Purita Hostanosas-Cortes for private respondents.
Petitioner argues that this Court failed to consider the Trial Court's finding that the loss of the vessel with its cargo was due to the fault of the shipowner or to the concurring negligence of the shipowner and the captain.
The Appellate Court Decision, however, mentions only the ship captain as having been negligent in the performance of his duties (p. 3, Court of Appeals Decision, p. 15, Rollo). This is a factual finding binding on this Court. For the exception to the limited liability rule (Article 587, Code of Commerce) to apply, the loss must be due to the fault of the shipowner, or to the concurring negligence of the shipowner and the captain. As we held, there is nothing in the records showing such negligence (p. 6, Decision.)
The invocation by petitioners of Articles 1733 and 1735 of the Civil Code is misplaced. As was stated in the Decision sought to be reconsidered, while the primary law governing the instant case is the Civil Code, in all matters not regulated by said Code, the Code of Commerce and other special laws shall govern. Since the Civil Code contains no provisions regulating liability of shipowners or agents in the event of total loss or destruction of the vessel, it is the provisions of the Code of Commerce, particularly Article 587, that governs.

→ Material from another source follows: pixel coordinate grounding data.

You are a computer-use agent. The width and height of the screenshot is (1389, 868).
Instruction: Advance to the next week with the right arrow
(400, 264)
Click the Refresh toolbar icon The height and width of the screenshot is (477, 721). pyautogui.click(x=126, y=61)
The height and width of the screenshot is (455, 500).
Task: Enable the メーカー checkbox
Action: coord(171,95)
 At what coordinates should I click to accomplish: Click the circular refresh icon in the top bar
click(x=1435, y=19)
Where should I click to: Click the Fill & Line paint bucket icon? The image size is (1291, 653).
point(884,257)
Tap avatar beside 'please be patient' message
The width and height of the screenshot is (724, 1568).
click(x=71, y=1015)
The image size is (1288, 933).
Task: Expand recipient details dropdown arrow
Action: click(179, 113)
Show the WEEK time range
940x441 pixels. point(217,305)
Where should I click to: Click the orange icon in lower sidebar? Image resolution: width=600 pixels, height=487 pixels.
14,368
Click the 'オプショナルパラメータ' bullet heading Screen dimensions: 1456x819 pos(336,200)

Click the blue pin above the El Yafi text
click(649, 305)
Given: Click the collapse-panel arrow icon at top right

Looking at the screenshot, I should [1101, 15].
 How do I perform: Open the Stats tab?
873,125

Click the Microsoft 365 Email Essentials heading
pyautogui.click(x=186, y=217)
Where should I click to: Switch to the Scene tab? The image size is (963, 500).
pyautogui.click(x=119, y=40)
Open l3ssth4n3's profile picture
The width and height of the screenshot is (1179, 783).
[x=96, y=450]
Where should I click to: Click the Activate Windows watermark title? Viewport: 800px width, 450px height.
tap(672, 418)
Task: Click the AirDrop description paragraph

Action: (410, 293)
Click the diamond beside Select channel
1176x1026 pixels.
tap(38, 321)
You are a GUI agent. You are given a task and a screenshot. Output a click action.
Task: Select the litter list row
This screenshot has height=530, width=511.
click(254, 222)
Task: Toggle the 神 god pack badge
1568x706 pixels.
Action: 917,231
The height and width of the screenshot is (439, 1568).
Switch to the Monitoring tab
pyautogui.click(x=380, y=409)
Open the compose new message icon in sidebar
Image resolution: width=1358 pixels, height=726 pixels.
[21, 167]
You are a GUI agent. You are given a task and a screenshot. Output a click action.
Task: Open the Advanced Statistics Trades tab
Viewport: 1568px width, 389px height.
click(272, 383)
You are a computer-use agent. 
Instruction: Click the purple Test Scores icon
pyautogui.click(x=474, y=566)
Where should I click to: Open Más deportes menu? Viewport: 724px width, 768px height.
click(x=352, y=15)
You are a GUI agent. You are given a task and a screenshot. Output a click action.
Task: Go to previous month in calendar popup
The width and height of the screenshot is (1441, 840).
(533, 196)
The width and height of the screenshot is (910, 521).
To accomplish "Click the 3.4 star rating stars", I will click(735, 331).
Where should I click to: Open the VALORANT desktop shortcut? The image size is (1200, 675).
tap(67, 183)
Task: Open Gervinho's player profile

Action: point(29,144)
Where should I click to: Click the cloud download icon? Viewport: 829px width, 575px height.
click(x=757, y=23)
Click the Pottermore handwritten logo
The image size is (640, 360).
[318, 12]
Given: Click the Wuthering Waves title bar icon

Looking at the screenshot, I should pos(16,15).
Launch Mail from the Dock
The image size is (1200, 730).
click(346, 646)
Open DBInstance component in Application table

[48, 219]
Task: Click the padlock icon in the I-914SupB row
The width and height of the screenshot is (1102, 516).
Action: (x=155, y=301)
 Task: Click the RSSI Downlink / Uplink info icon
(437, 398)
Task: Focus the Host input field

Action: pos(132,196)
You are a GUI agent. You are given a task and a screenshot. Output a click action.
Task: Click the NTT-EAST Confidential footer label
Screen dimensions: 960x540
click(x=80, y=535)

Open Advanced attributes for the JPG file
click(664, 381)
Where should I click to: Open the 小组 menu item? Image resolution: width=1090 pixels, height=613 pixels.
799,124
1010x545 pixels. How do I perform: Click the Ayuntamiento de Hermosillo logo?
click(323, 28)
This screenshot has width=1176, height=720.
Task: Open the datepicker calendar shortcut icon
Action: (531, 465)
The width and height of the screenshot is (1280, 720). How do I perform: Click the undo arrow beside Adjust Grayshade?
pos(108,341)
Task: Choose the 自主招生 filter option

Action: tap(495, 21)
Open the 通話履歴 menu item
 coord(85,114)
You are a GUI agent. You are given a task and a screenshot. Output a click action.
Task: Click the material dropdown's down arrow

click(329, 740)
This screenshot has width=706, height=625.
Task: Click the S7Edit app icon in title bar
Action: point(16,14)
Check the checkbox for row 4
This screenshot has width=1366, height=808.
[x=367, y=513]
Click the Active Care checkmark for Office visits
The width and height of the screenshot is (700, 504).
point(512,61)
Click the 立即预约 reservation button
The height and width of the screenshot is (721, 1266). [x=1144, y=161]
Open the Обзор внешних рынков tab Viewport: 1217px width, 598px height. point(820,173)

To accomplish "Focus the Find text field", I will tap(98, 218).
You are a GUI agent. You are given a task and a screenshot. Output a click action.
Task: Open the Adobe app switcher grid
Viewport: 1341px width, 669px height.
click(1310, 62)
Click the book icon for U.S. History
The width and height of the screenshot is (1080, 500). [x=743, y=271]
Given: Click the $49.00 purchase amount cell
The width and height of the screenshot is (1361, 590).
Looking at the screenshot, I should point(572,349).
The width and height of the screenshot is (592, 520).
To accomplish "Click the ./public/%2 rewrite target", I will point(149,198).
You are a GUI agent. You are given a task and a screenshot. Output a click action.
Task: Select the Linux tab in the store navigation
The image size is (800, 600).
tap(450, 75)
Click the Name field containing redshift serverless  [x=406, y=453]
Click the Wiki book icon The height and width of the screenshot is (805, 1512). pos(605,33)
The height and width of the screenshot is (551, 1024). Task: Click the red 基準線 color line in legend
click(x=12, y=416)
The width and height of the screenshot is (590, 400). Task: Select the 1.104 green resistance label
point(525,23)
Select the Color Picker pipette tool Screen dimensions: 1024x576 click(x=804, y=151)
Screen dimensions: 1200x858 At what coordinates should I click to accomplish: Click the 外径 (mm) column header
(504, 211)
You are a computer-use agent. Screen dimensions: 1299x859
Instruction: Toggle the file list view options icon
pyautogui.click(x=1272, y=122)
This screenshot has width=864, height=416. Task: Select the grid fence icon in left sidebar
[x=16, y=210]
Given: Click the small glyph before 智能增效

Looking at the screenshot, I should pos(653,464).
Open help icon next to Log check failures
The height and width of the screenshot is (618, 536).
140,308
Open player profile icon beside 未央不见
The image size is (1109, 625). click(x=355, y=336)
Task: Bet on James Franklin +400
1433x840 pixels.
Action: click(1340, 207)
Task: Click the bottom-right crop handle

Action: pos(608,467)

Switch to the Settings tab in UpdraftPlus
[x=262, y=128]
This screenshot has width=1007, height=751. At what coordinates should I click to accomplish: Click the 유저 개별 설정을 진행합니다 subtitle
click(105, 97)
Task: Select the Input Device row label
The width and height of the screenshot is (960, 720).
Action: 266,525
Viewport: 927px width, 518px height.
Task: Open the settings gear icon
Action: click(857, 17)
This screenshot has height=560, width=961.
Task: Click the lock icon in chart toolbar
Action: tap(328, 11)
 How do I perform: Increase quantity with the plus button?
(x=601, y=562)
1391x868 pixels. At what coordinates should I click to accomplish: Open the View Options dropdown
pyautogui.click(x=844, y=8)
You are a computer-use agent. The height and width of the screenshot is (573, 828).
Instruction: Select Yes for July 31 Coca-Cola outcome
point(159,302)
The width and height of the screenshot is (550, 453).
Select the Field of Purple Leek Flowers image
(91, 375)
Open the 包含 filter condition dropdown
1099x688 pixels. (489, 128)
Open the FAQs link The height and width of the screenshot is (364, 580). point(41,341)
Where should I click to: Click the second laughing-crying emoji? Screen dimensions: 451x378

Petitioner further contends that the ruling laid down in Eastern Shipping Lines vs. IAC, et al. (150 SCRA 464 [1987]) should be made to apply in the instant case. That case, however, involved foreign maritime trade while the present case involves local
inter-island shipping. The environmental set-up in the two cases, therefore, is not on all fours.
ACCORDINGLY, petitioner's Motion for Reconsideration is hereby DENIED and this denial is FINAL.
SO ORDERED.
Paras, Padilla, Sarmiento and Regalado, JJ., concur.